Il y a urgence à évaluer de façon rationnelle les substances psychoactives. L’incohérence de la classification actuelle fait obstacle aux nécessaires réformes. Il est grand temps d’accepter le fait qu’une société sans drogue est une illusion et de créer les bases scientifiques de la régulation légale de leurs marchés, en revenant à l’essentiel : la vie, la santé, la sécurité de tous.
Ruth Dreifuss
Présidente de la commission globale de politique en matière de drogues
Recommandations
La communauté internationale doit reconnaître le caractère incohérent et contradictoire du système international de classification, et entreprendre la révision critique des modèles actuels de classification des drogues.
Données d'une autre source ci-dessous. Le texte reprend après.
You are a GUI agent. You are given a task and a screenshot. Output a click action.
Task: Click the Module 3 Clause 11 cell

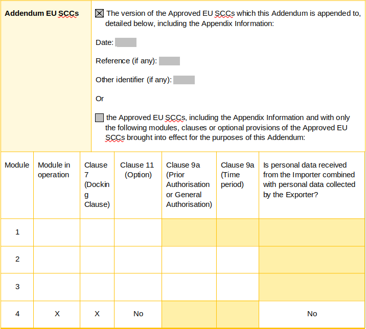[138, 287]
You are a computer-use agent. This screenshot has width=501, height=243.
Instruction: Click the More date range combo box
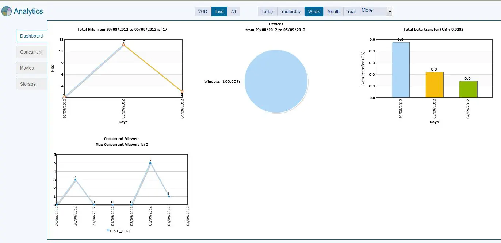[x=372, y=11]
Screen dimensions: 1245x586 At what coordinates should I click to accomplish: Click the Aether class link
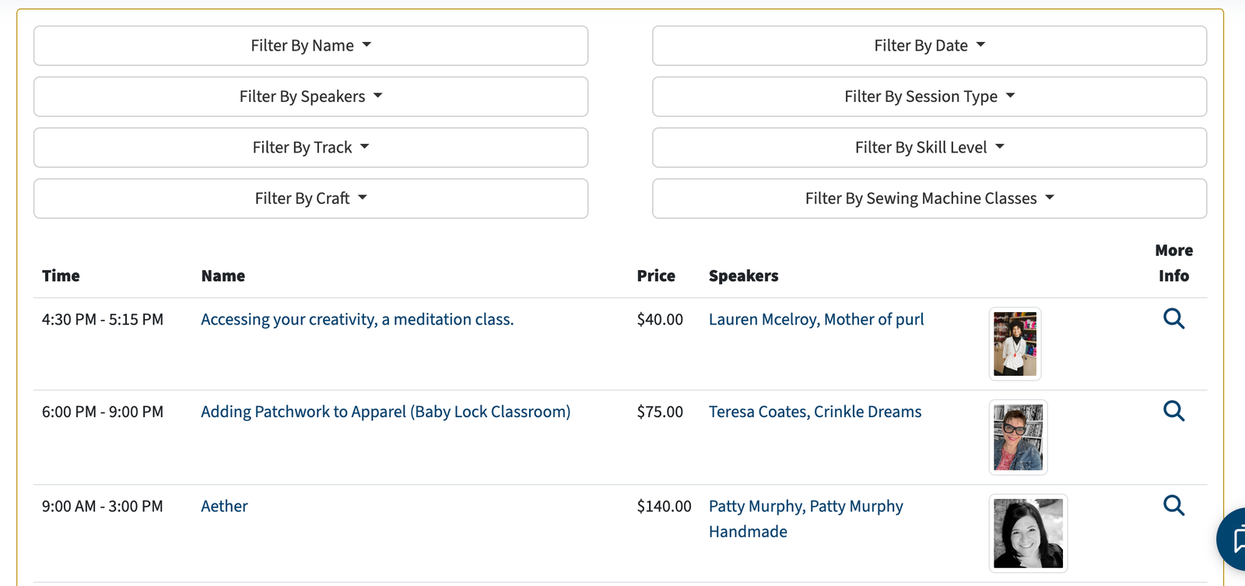pos(224,507)
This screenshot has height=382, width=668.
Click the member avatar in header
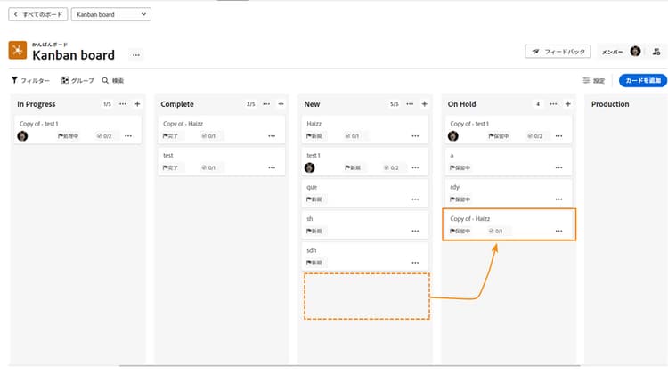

Les effets négatifs de l’actuelle classification internationale pour le contrôle des drogues ne peuvent être ignorés plus longtemps ; ils vont de la pénurie de médicaments essentiels dans les pays à revenu faible et intermédiaire à la propagation de maladies infectieuses et de préjudices physiques, en passant par l’accroissement de la mortalité et la crise mondiale de la surpopulation carcérale. La communauté internationale doit s’attaquer à ces problèmes et corriger les conséquences négatives des classifications actuelles.
La communauté internationale doit accorder un rôle de premier plan à l’Organisation Mondiale de la Santé et à la recherche scientifique interdisciplinaire dans l’élaboration de critères de classification fondés sur des données scientifiquement établies et sur une échelle rationnelle des risques et des bénéfices.
Les États doivent aussi résoudre le problème de la distinction de plus en plus floue entre drogues et marchés légaux et illégaux, en réclamant davantage de flexibilité des mécanismes internationaux dans l’adoption de règles et directives différentes pour la classification au niveau national. Ce processus dépend du rééquilibrage du rôle des intervenants dans la conception de modèles de classification pour faire plus de place aux professionnels des sciences, de la santé et de l’action sociale. Ce processus devra aussi permettre de lever les barrières qui entravent actuellement la recherche scientifique sur les utilisations médicales essentielles de ces substances.
Les états-membres de l’ONU doivent recentrer le système international de classification sur l’intention première de contrôle du trafic international et permettre l’élaboration de classifications nationales innovantes.
Les restrictions de marché imposées aux substances clairement plus douces, moins nocives et moins puissantes doivent être assouplies, et notamment la notion d’usage « à d’autres fins légitimes » non médicales ni scientifiques, ouvrant la voie dans les lois nationales à l’autorisation des usages traditionnels, religieux, sociaux ou à des fins de développement personnel.